## What to produce
With the pictures omitted, print exactly the lines below, from the one containing "Task: Open the Dr. Amit Sood review title" through the one containing "The image size is (460, 980).", and nothing else.

[Saved data entries]
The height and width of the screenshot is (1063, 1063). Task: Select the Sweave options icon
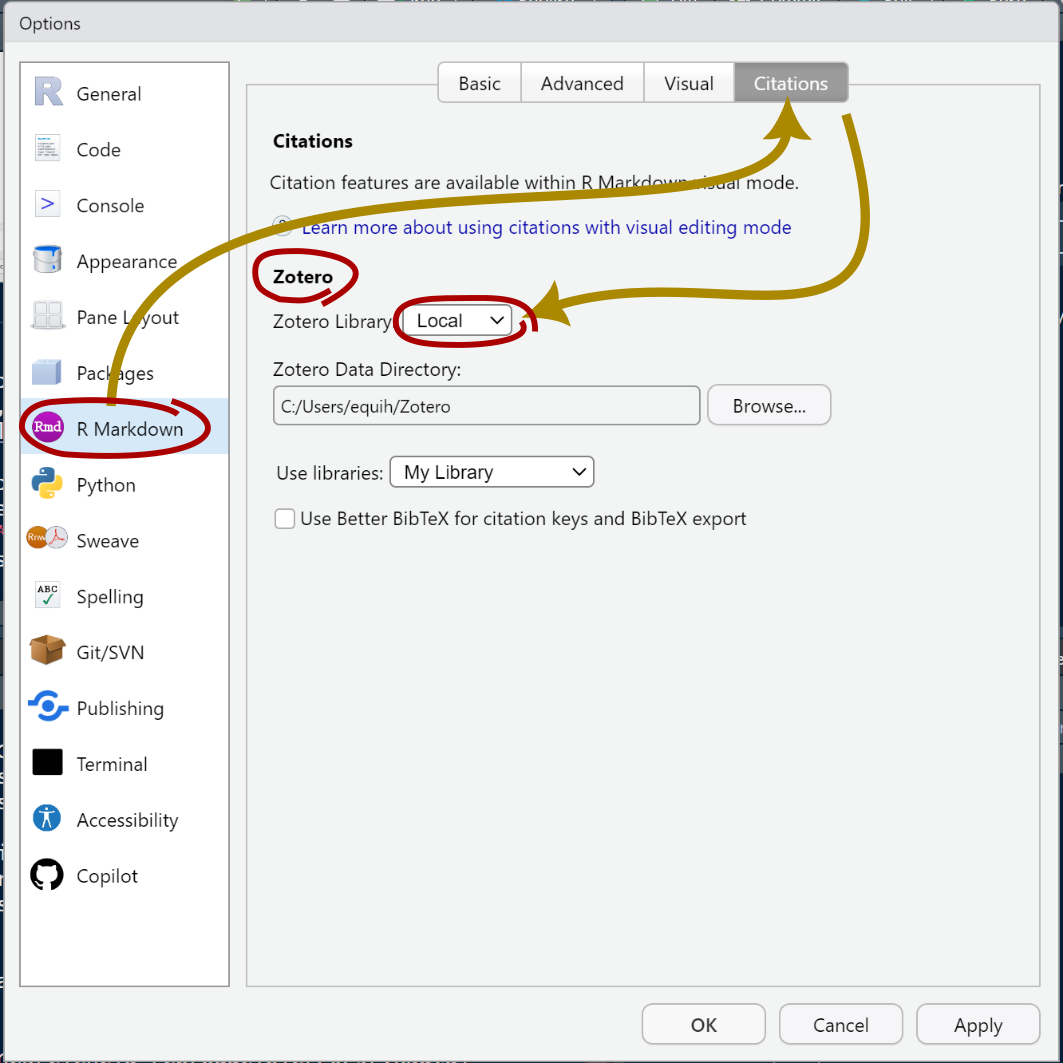pos(48,540)
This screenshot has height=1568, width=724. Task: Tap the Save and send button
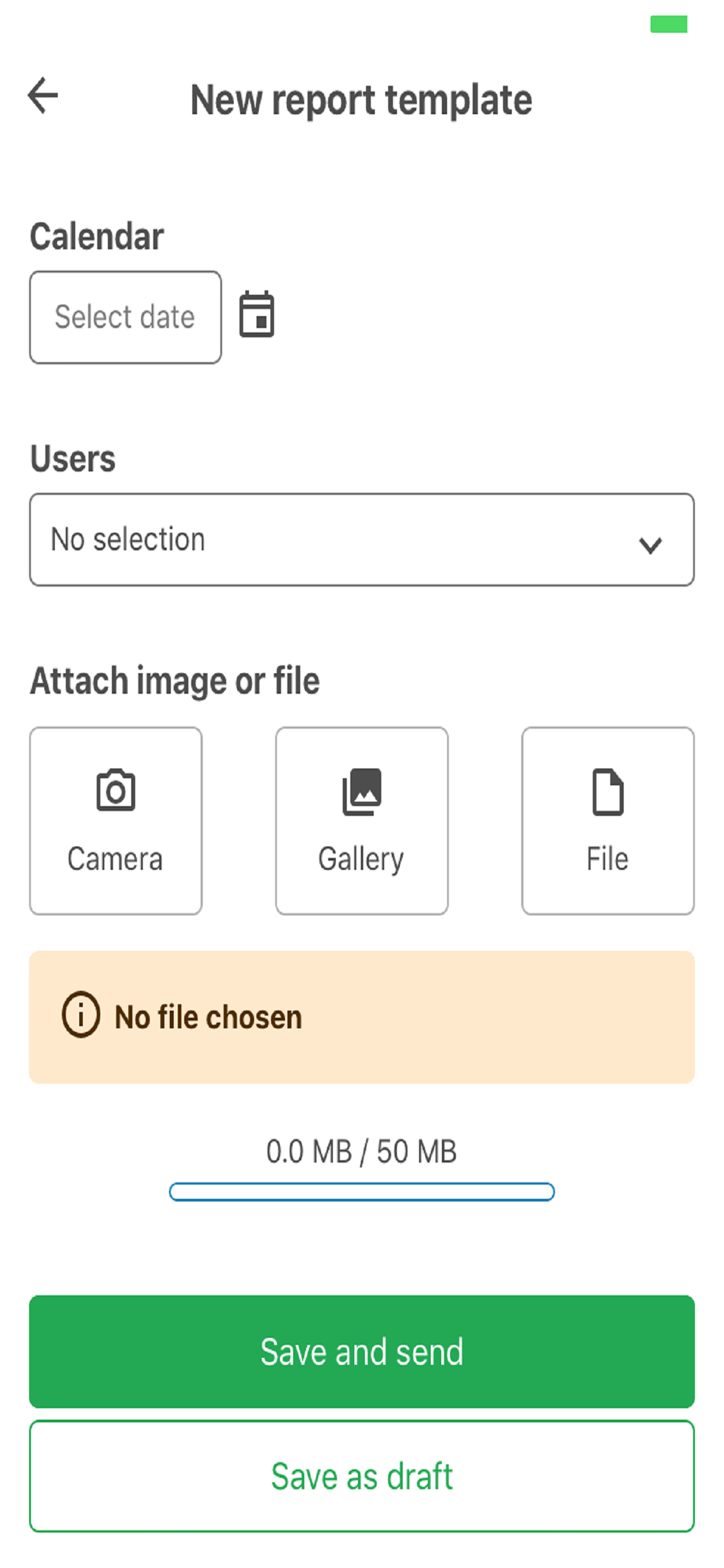362,1352
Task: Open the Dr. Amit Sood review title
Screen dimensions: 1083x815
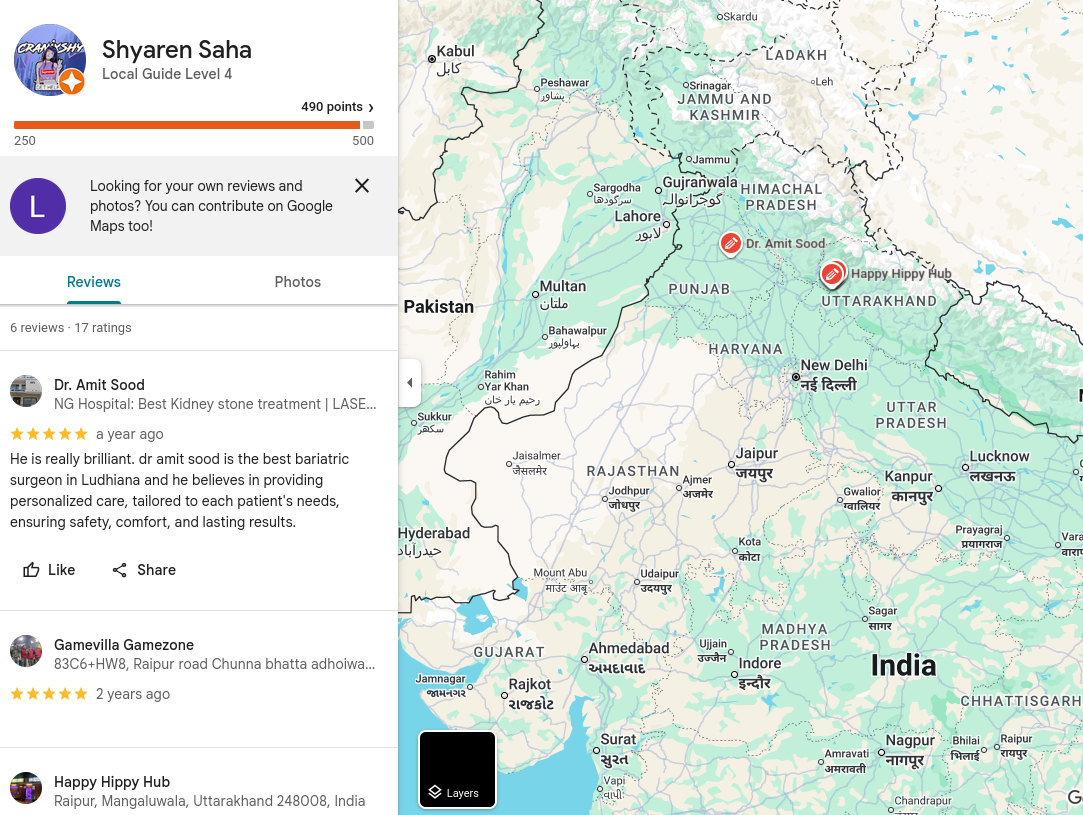Action: [99, 385]
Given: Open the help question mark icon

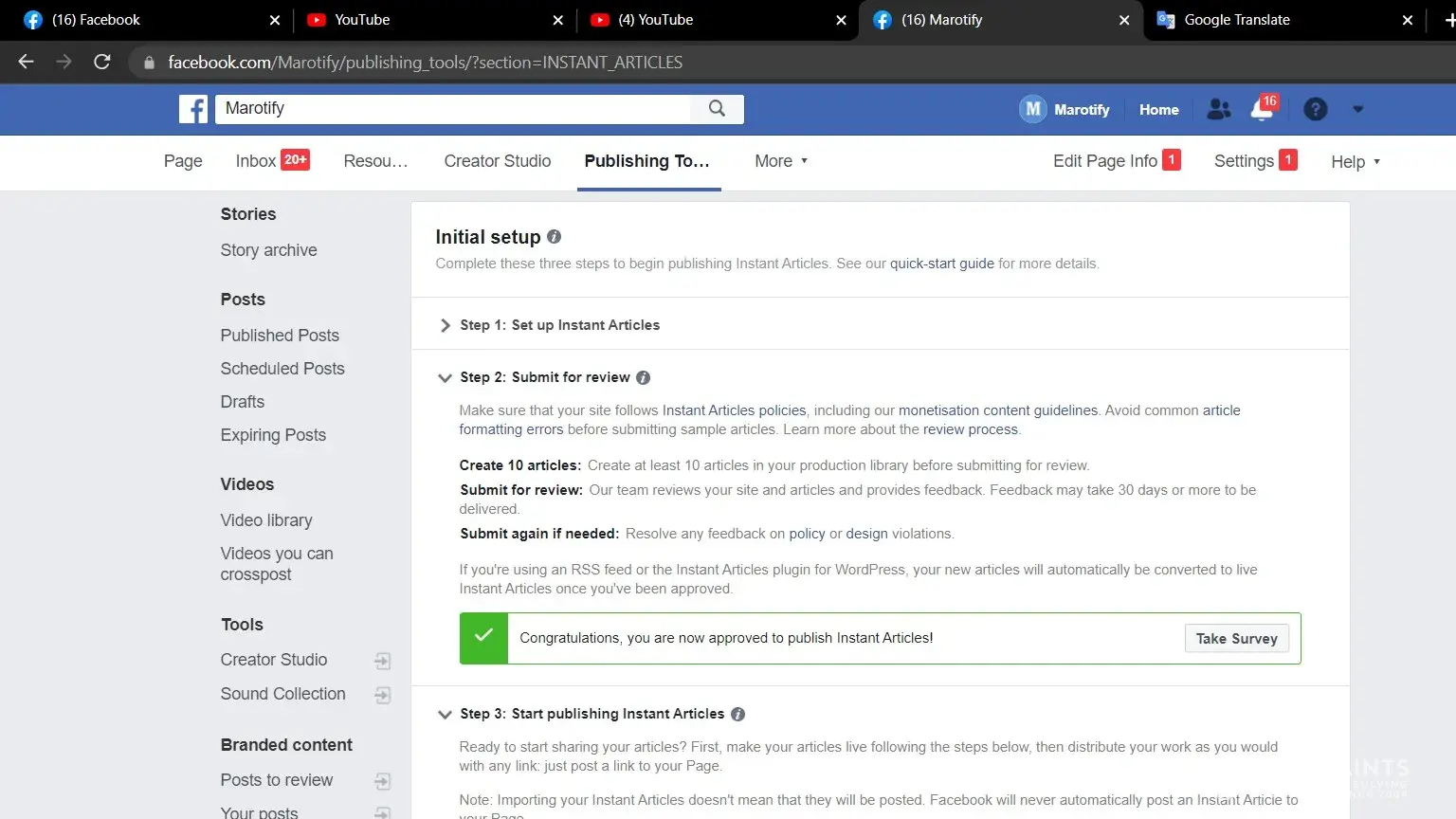Looking at the screenshot, I should (x=1315, y=110).
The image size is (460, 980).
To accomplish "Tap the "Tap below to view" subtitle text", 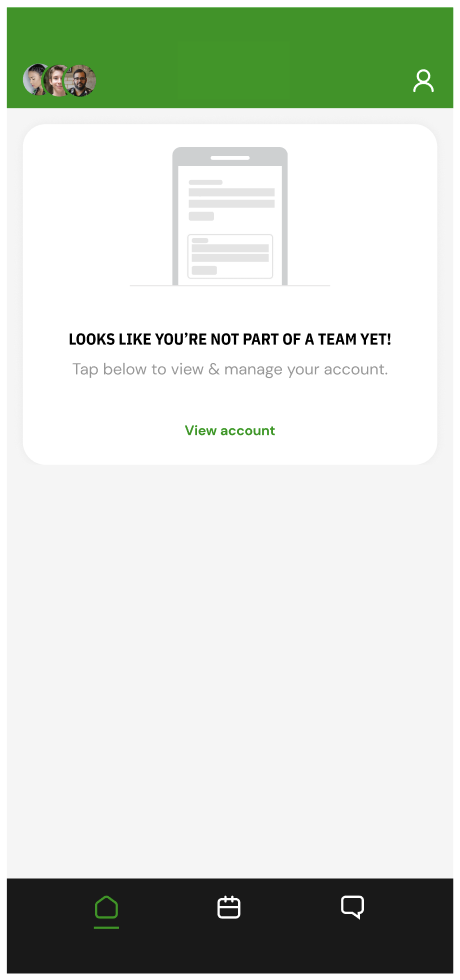I will pos(230,369).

## Finished exercise
Task: Open the Dr. Amit Sood review title
Screen dimensions: 1083x815
Action: [99, 385]
Given: Open the help question mark icon

Looking at the screenshot, I should (x=1315, y=110).
The image size is (460, 980).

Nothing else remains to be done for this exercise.